EXCERPTED DATA →
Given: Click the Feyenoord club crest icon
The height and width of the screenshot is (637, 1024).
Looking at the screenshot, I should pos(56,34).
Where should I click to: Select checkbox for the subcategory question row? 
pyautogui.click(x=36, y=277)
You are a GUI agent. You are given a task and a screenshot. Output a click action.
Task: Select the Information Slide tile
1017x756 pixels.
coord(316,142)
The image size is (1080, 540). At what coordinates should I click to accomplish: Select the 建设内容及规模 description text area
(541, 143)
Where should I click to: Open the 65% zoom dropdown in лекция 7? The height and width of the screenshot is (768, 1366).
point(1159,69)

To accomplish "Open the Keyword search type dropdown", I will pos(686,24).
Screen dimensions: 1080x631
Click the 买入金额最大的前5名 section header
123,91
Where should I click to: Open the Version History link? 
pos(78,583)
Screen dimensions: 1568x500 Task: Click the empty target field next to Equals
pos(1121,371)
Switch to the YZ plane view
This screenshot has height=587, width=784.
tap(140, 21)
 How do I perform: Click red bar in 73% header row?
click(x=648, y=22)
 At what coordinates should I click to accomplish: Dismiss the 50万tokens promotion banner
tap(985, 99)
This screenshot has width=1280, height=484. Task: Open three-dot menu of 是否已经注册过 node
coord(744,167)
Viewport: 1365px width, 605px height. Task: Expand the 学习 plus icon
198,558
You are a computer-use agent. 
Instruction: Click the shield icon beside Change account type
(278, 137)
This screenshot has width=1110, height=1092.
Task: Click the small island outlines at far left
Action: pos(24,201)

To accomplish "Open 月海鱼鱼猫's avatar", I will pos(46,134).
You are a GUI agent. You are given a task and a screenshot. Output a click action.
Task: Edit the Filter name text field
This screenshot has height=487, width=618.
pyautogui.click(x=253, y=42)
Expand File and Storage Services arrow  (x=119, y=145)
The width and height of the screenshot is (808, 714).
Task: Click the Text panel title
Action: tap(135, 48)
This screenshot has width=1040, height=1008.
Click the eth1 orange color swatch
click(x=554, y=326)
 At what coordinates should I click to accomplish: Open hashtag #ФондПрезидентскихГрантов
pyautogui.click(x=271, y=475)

WORK ITEM →
What you return must match the listing exactly, line for line.

ANSWER SECTION →
Given: Click the Feyenoord club crest icon
The height and width of the screenshot is (637, 1024).
Looking at the screenshot, I should pos(56,34).
Where should I click to: Select checkbox for the subcategory question row? 
pyautogui.click(x=36, y=277)
You are a GUI agent. You are given a task and a screenshot. Output a click action.
Task: Select the Information Slide tile
1017x756 pixels.
coord(316,142)
The image size is (1080, 540). At what coordinates should I click to accomplish: Select the 建设内容及规模 description text area
(541, 143)
Where should I click to: Open the 65% zoom dropdown in лекция 7? The height and width of the screenshot is (768, 1366).
point(1159,69)

To accomplish "Open the Keyword search type dropdown", I will pos(686,24).
Screen dimensions: 1080x631
Click the 买入金额最大的前5名 section header
123,91
Where should I click to: Open the Version History link? 
pos(78,583)
Screen dimensions: 1568x500 Task: Click the empty target field next to Equals
pos(1121,371)
Switch to the YZ plane view
This screenshot has height=587, width=784.
tap(140, 21)
 How do I perform: Click red bar in 73% header row?
click(x=648, y=22)
 At what coordinates should I click to accomplish: Dismiss the 50万tokens promotion banner
tap(985, 99)
This screenshot has width=1280, height=484. Task: Open three-dot menu of 是否已经注册过 node
coord(744,167)
Viewport: 1365px width, 605px height. Task: Expand the 学习 plus icon
198,558
You are a computer-use agent. 
Instruction: Click the shield icon beside Change account type
(278, 137)
This screenshot has width=1110, height=1092.
Task: Click the small island outlines at far left
Action: pos(24,201)

To accomplish "Open 月海鱼鱼猫's avatar", I will pos(46,134).
You are a GUI agent. You are given a task and a screenshot. Output a click action.
Task: Edit the Filter name text field
This screenshot has height=487, width=618.
pyautogui.click(x=253, y=42)
Expand File and Storage Services arrow  (x=119, y=145)
The width and height of the screenshot is (808, 714).
Task: Click the Text panel title
Action: tap(135, 48)
This screenshot has width=1040, height=1008.
Click the eth1 orange color swatch
click(x=554, y=326)
 At what coordinates should I click to accomplish: Open hashtag #ФондПрезидентскихГрантов
pyautogui.click(x=271, y=475)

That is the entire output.